Spacey’s attorneys called forensic psychiatrist Alexander Bardey as their final witness. In his testimony, Bardey said he disagreed with a medical expert called by Rapp’s team, Lisa Rocchio, who claimed that Rapp suffers from PTSD. Bardey also testified that he believes the Star Trek: Discovery and Rent actor displays traits related to narcissistic personality disorder, reports the entertainment news website Deadline.
Richard Steigman, an attorney for Rapp, grilled Bardey over claims he made regarding his assessment of Rapp as suffering from narcissism, seeking to poke holes in Bardey’s testimony. Steigman pointed to consistent answers Rapp gave to various tests designed to identify whether people are faking or exaggerating mental illness, to dispel the argument, put forth by Spacey’s legal team, that Rapp is pretending to be traumatized.
Even so, Spacey’s lawyers have also argued that if Rapp isn’t faking symptoms of PTSD, he’s blaming Spacey for other traumatic events, including a separate sexual encounter at age 14 that Rapp wrote about unfavorably in his memoir.
Rapp’s lawyers also asked Bardey, as they wrapped up cross-examination whether any narcissists have won Academy Awards, a veiled reference to Spacey.

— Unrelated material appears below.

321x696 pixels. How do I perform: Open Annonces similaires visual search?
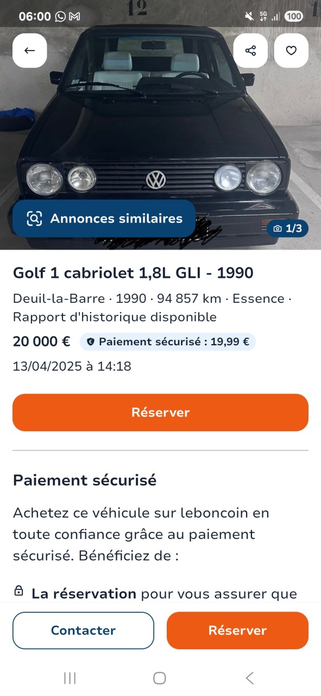(x=104, y=219)
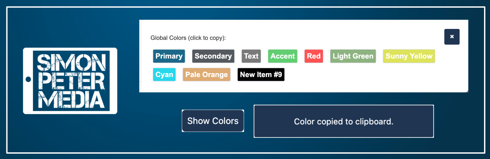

Bardey said there likely had been some who won the prestigious acting award.
That said, after dismissing the jurors, Kaplan and lawyers from both sides argued over the instructions that would be given to the jury, with Kaplan making several rulings that appeared to favor Spacey’s defense team.
For instance, the judge said “there’s bundles of evidence” that Rapp contributed to his own mental distress by going public with his claim of sexual misconduct, “exposing himself to the lawsuit and watching Kevin Spacey movies ad nauseam,” despite the discomfort he testified that the movies caused him. As such, Kaplan said, “[a] jury could find that was unreasonable,” refusing to modify jury instructions on whether Rapp’s conduct might lessen Spacey’s liability, reports Deadline.

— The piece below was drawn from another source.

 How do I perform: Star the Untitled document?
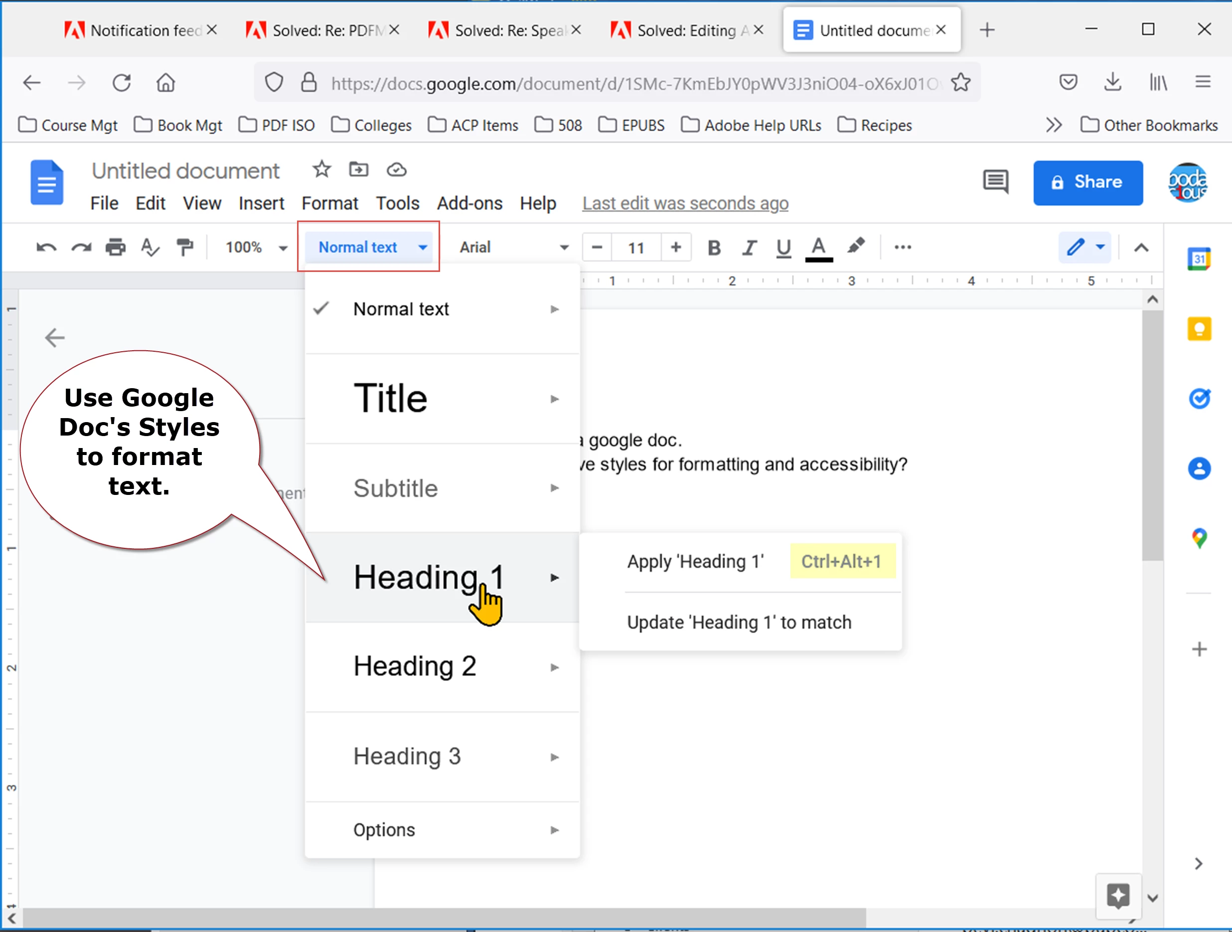click(321, 169)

Kaplan also said he was “very troubled” by a comment that Rapp made on the stand, in which he attempted to refer to other allegations of sexual misconduct made against Spacey. While Kaplan ordered the comment struck from the record and told the jurors to disregard the remark, he said was troubled by Rapp’s actions because he had previously stricken a similar statement earlier in the trial.
Spacey has been accused of sexual misconduct by more than 20 men since Rapp’s allegations were published in 2017. He is set to face trial in the United Kingdom in June on four counts relating to an alleged sexual assault. But he has vehemently and repeatedly denied all allegations made against him.